__Task directions__.
Please repeat the items below, replacing "Given:" with "Goal:" and leaving everything else unchanged.
****************
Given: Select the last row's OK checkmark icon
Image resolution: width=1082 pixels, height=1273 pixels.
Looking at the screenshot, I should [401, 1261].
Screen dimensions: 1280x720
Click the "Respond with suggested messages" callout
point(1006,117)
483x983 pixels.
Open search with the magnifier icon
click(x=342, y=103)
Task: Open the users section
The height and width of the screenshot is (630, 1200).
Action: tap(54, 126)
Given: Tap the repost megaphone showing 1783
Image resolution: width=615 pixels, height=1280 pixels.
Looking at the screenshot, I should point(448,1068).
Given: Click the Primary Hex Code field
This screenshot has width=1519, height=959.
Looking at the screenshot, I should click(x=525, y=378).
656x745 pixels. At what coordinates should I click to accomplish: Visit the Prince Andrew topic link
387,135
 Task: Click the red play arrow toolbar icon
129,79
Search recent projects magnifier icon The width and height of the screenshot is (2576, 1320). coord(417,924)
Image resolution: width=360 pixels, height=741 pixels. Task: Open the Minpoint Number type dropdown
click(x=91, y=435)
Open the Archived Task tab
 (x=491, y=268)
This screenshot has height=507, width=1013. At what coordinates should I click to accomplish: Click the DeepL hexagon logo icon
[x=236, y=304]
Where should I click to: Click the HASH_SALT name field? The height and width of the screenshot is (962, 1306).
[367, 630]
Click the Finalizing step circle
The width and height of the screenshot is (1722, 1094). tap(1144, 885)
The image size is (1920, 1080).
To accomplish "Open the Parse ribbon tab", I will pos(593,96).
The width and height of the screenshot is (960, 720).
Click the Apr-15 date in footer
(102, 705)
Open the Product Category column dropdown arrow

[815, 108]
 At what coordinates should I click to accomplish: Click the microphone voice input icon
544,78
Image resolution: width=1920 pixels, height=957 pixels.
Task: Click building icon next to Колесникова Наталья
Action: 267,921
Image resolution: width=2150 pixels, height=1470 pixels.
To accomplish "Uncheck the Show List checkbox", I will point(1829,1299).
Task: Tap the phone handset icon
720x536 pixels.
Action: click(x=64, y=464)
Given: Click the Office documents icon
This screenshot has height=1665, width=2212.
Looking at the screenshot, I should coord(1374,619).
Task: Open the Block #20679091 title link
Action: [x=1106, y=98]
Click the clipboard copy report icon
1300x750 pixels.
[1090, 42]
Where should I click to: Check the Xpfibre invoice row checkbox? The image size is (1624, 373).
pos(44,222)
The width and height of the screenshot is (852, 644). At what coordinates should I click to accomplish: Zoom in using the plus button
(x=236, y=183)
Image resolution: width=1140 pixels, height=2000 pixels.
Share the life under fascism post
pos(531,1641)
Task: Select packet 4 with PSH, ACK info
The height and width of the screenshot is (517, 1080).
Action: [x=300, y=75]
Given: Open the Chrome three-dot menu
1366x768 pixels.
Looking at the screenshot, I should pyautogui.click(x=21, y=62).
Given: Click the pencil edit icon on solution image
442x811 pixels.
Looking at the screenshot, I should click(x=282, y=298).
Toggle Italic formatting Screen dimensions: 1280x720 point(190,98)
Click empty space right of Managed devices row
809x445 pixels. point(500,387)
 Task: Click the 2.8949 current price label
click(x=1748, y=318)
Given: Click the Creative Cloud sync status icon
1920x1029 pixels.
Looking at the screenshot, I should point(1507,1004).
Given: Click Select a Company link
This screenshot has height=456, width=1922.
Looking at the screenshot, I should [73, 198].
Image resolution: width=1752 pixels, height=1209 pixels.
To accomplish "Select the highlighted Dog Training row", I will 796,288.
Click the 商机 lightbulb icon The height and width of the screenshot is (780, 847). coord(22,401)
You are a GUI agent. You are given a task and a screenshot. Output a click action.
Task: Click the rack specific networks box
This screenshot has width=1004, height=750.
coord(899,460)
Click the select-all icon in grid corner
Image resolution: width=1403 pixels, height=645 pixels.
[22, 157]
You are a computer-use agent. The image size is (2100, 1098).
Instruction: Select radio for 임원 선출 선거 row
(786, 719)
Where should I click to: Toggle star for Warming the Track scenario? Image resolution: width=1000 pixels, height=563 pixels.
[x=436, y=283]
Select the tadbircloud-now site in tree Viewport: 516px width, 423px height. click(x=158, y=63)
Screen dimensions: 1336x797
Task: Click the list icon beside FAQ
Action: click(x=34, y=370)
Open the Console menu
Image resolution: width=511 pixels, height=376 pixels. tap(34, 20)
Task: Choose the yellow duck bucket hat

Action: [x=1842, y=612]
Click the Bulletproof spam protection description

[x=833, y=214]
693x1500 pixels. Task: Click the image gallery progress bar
****************
__Written solution__.
Goal: Select the last row's OK checkmark icon
Image resolution: width=1082 pixels, height=1273 pixels.
Looking at the screenshot, I should [401, 1261].
Screen dimensions: 1280x720
Click the "Respond with suggested messages" callout
point(1006,117)
483x983 pixels.
Open search with the magnifier icon
click(x=342, y=103)
Task: Open the users section
The height and width of the screenshot is (630, 1200).
Action: tap(54, 126)
Goal: Tap the repost megaphone showing 1783
Image resolution: width=615 pixels, height=1280 pixels.
Looking at the screenshot, I should point(448,1068).
Goal: Click the Primary Hex Code field
This screenshot has width=1519, height=959.
Looking at the screenshot, I should click(x=525, y=378).
656x745 pixels. At what coordinates should I click to accomplish: Visit the Prince Andrew topic link
387,135
 Task: Click the red play arrow toolbar icon
129,79
Search recent projects magnifier icon The width and height of the screenshot is (2576, 1320). coord(417,924)
Image resolution: width=360 pixels, height=741 pixels. Task: Open the Minpoint Number type dropdown
click(x=91, y=435)
Open the Archived Task tab
 (x=491, y=268)
This screenshot has height=507, width=1013. At what coordinates should I click to accomplish: Click the DeepL hexagon logo icon
[x=236, y=304]
Where should I click to: Click the HASH_SALT name field? The height and width of the screenshot is (962, 1306).
[367, 630]
Click the Finalizing step circle
The width and height of the screenshot is (1722, 1094). tap(1144, 885)
The image size is (1920, 1080).
To accomplish "Open the Parse ribbon tab", I will pos(593,96).
The width and height of the screenshot is (960, 720).
Click the Apr-15 date in footer
(102, 705)
Open the Product Category column dropdown arrow

[815, 108]
 At what coordinates should I click to accomplish: Click the microphone voice input icon
544,78
Image resolution: width=1920 pixels, height=957 pixels.
Task: Click building icon next to Колесникова Наталья
Action: 267,921
Image resolution: width=2150 pixels, height=1470 pixels.
To accomplish "Uncheck the Show List checkbox", I will point(1829,1299).
Task: Tap the phone handset icon
720x536 pixels.
Action: click(x=64, y=464)
Goal: Click the Office documents icon
This screenshot has height=1665, width=2212.
Looking at the screenshot, I should coord(1374,619).
Task: Open the Block #20679091 title link
Action: [x=1106, y=98]
Click the clipboard copy report icon
1300x750 pixels.
[1090, 42]
Where should I click to: Check the Xpfibre invoice row checkbox? The image size is (1624, 373).
pos(44,222)
The width and height of the screenshot is (852, 644). At what coordinates should I click to accomplish: Zoom in using the plus button
(x=236, y=183)
Image resolution: width=1140 pixels, height=2000 pixels.
Share the life under fascism post
pos(531,1641)
Task: Select packet 4 with PSH, ACK info
The height and width of the screenshot is (517, 1080).
Action: [x=300, y=75]
Goal: Open the Chrome three-dot menu
1366x768 pixels.
Looking at the screenshot, I should pyautogui.click(x=21, y=62).
Goal: Click the pencil edit icon on solution image
442x811 pixels.
Looking at the screenshot, I should click(x=282, y=298).
Toggle Italic formatting Screen dimensions: 1280x720 point(190,98)
Click empty space right of Managed devices row
809x445 pixels. point(500,387)
 Task: Click the 2.8949 current price label
click(x=1748, y=318)
Goal: Click the Creative Cloud sync status icon
1920x1029 pixels.
Looking at the screenshot, I should point(1507,1004).
Goal: Click Select a Company link
This screenshot has height=456, width=1922.
Looking at the screenshot, I should [73, 198].
Image resolution: width=1752 pixels, height=1209 pixels.
To accomplish "Select the highlighted Dog Training row", I will 796,288.
Click the 商机 lightbulb icon The height and width of the screenshot is (780, 847). coord(22,401)
You are a GUI agent. You are given a task and a screenshot. Output a click action.
Task: Click the rack specific networks box
This screenshot has width=1004, height=750.
coord(899,460)
Click the select-all icon in grid corner
Image resolution: width=1403 pixels, height=645 pixels.
[22, 157]
You are a computer-use agent. The image size is (2100, 1098).
Instruction: Select radio for 임원 선출 선거 row
(786, 719)
Where should I click to: Toggle star for Warming the Track scenario? Image resolution: width=1000 pixels, height=563 pixels.
[x=436, y=283]
Select the tadbircloud-now site in tree Viewport: 516px width, 423px height. click(x=158, y=63)
Screen dimensions: 1336x797
Task: Click the list icon beside FAQ
Action: click(x=34, y=370)
Open the Console menu
Image resolution: width=511 pixels, height=376 pixels. tap(34, 20)
Task: Choose the yellow duck bucket hat

Action: [x=1842, y=612]
Click the Bulletproof spam protection description

[x=833, y=214]
693x1500 pixels. Task: Click the image gallery progress bar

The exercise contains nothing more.